On Dec. 3, Ukrainian President Volodymyr Zelenskyy conceded that Ukraine doesn’t have enough forces to compel Russia to give up its annexed territory in Crimea. He also said that his country “must seek diplomatic means” to end the Russian war. That is a huge retreat from Mr. Zelenskyy’s previous position, which demanded that all Russian troops be withdrawn from Ukrainian soil.
President Biden has been content with a stalemated war in Ukraine. He has always feared “escalation,” and for that reason, he denied Ukraine the aid it needed to win. Mr. Trump has said that U.S. aid to Ukraine may be reduced when he retakes the presidency. Vice President-elect Sen. J.D. Vance has been one of the principal opponents of further aid to Ukraine.
In his Dec. 19 television appearance, Mr. Putin said an immediate ceasefire would only give Ukraine the ability to rearm itself. He said, “A ceasefire means giving the enemy the opportunity to consolidate its positions, to rest and receive the necessary equipment and ammunition.”

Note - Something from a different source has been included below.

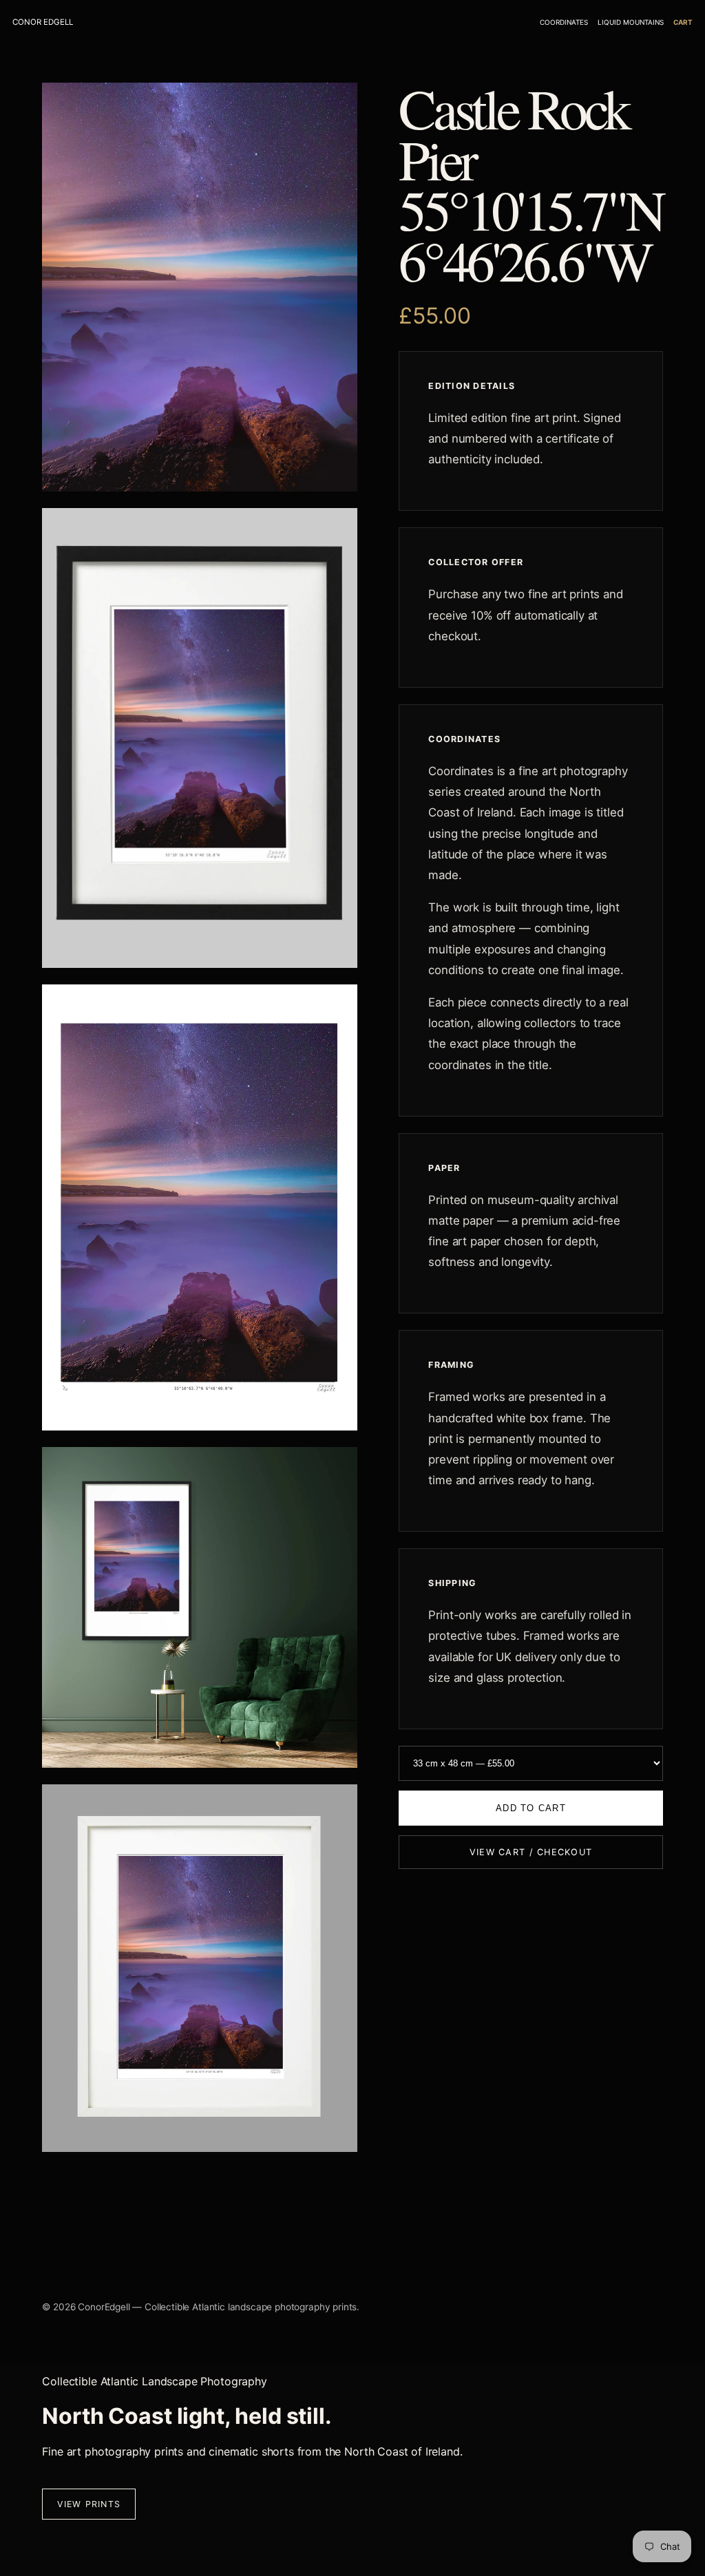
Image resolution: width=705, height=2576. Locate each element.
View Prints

That’s precisely what the Russians, now reinforced with North Korean troops and ammunition, would do. Ukraine’s immediate future depends on Mr. Trump’s meeting with Mr. Putin whenever it happens.
Mr. Trump can’t just abandon Ukraine without a ceasefire in place.
As this column has written, Mr. Putin is a follower of Alexander Dugin, who is called “Mr. Putin’s philosopher.” As Mr. Dugin has written in his “Foundations of Geopolitics,” unless Ukraine is retaken, there is no path to restoring the Russian empire. That restoration has always been Mr. Putin’s goal.
In 2005, Mr. Putin told the Russian people that the collapse of the Soviet Union “was the greatest geopolitical catastrophe of the century.” That means that Mr. Putin may accept a ceasefire in place while he plans the next steps in his war on Ukraine.
Mr. Trump will not have a “honeymoon” period with our allies, enemies, Congress or the media. To get anything done, he will have to make many of those people unhappy.
• Jed Babbin is a national security and foreign affairs columnist for The Washington Times and contributing editor for The American Spectator.